Christoph Spehr kritisierte bei dieser Forderung, dass nicht zwischen verschiedenen Schuldnern differenziert werden würde, KleinanlegerInnen also Ihre Ersparnisse gefährdet sehen könnten. Heino Berg meinte in seiner Replik, daß durch eine Verstaatlichung und demokratische Kontrolle der Banken die von ihnen angehäuften Gewinne zur Entschädigung solcher Kleinanlagen genutzt werden könnten.

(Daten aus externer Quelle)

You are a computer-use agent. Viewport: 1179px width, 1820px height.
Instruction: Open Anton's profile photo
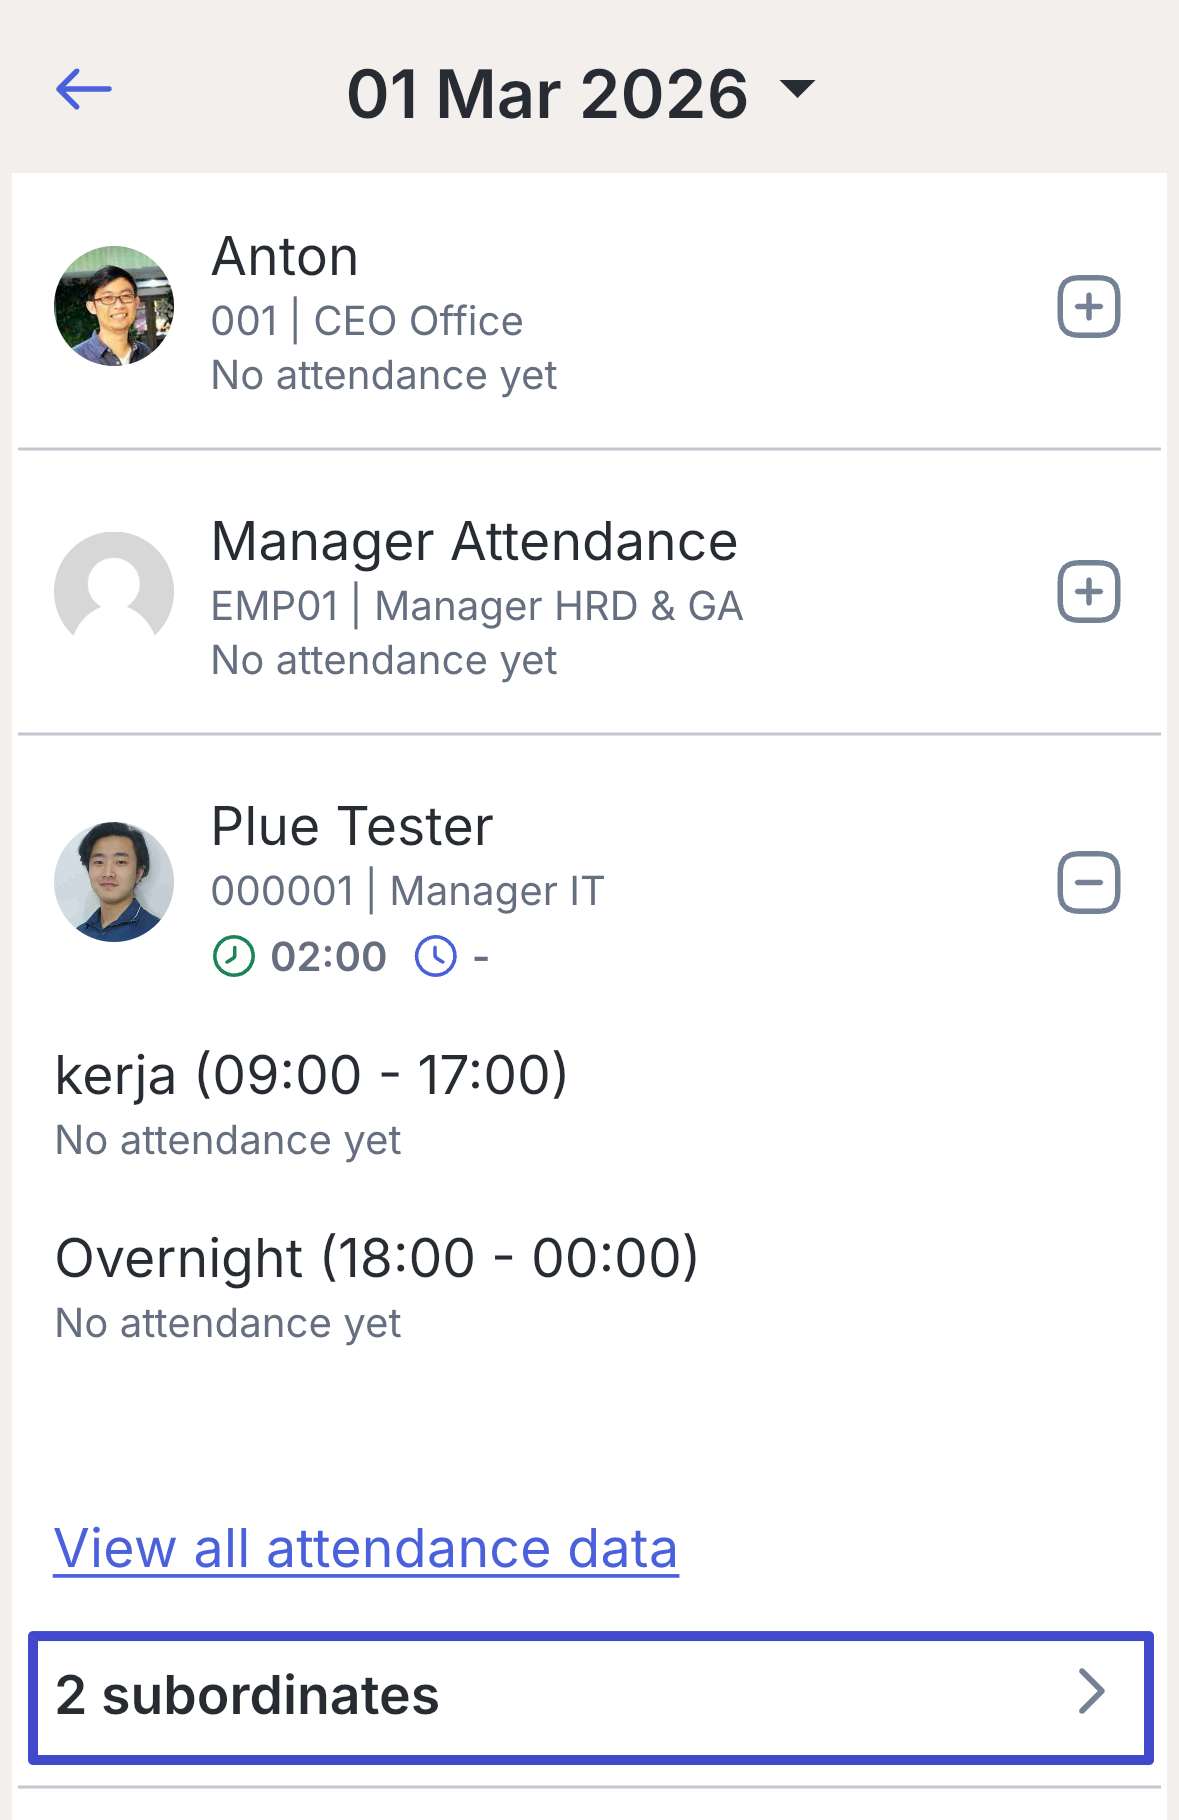[x=114, y=306]
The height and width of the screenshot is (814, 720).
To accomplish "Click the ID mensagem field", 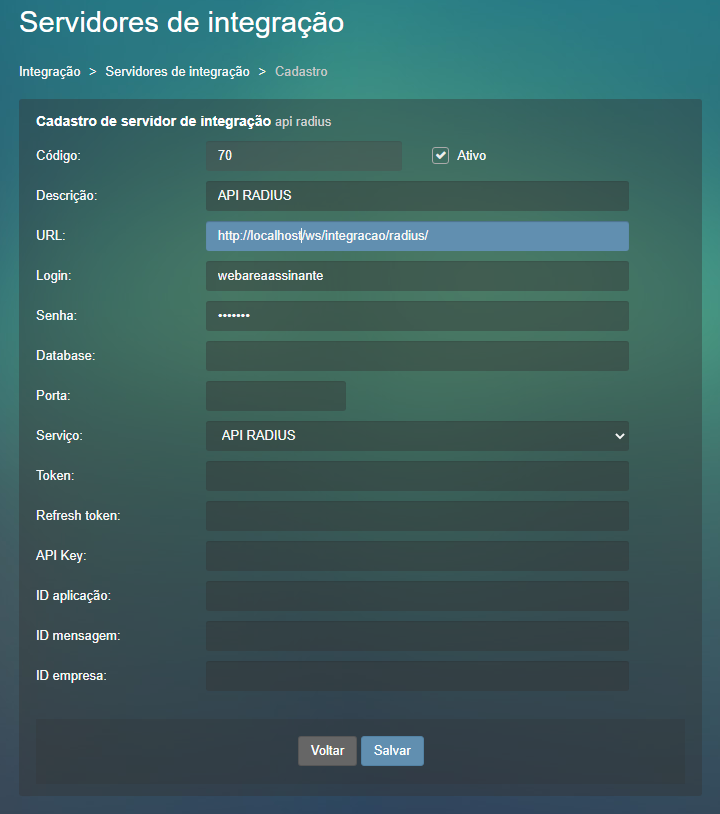I will (417, 636).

In der Diskussion wurde auch deutlich, dass die Forderung nach einer Transfer – bzw. Fiskalunion wie eine Verteidigung der undemokratischen EU Institutionen wirken könnten. Auf der Basis von kapitalistischen Ausbeutungsverhältnissen, so Heino Berg, sei ein solidarischer und demokratischer Staatenbund weder in Europa, noch irgendwo sonst auf der Welt zu verwirklichen. Die Euro-Zone sei auf Dauer ohnehin nicht aufrecht zu erhalten, weil in der Krise die Konflikte zwischen den Nationalstaaten und den hinter ihnen stehenden Konzernen unvermeidlich zunehmen würden.

Auf diesem Hintergrund entwickelte sich eine sehr lebhafte und spannende Debatte darüber, wie Linke und SozialistInnen die konkreten Tages- und Verteidigungsforderungen mit systemüberwindenden Perspektiven verbinden können.

Die weltweite Bewegung von Tunesien und Ägypten über Spanien und Griechenland bis hin zur „#Occupy-Bewegung” in den USA zeige trotz ihrer organisatorischen und politischen Schwächen, daß weltweit immer mehr Menschen nach grundlegenden Alternativen suchen würden. Deshalb dürfe sich die LINKE nicht darauf beschränken, in der praktischen Politik ähnlich wie SPD oder Grüne nur an Symptomen des kranken Systems (oder der EU) herum zu “doktern” und den Sozialismus nur in Sonntagsreden oder in Parteiprogrammen zu beschwören.

Peter Erlanson ergänzte, daß fast alle Forderungen (z.B. auch das Verbot von Spekulation) die politische Machtfrage aufwerfen würden. Deshalb dürfe auch die LINKE ihr und der dahinter stehenden Eigentumsfrage nicht ausweichen. Selbst innerhalb der Linkspartei gebe es sowohl Kräfte und Positionen, die den Arzt am Krankenbett des Kapitalismus spielen wollten, als auch Menschen, die den Kampf für eine neue Gesellschaftsordnung ernst nehmen würden. Es sei also eine Frage des Kräfteverhältnisses, welche Positionen die LINKE in dieser Frage vertritt.

Christoph Spehr trat in seinem Schlußwort ein, daß solche kontroversen Diskussions- und Schulungsangebote häufiger auch durch die LINKE angeboten werden müßten. Nur dann könne die LINKE erfolgreich in die Bewegung eingreifen und antikapitalistische Perspektiven entwickeln, anstatt nur die Ausgangsforderungen der Bewegung zu wiederholen.

Die solidarische Debatte von Mitgliedern der SAV und anderen Mitgliedern der LINKEN, die in dieser Form vor einigen Jahren sicherlich nicht stattgefunden hätte, ist auch ein Ausdruck der aktuellen politischen Situation, in der antikapitalistische Ideen auch in der LINKEN mehr Unterstützung erhalten. Ein politisches Klima, in dem die unter SozialistInnen strittigen Fragen offen, sachlich und konstruktiv angesprochen werden können, ist die wichtigste Voraussetzung dafür, daß die LINKE ihre Stagnation überwinden und das systemkritische Potenzial in der Bevölkerung nutzen kann.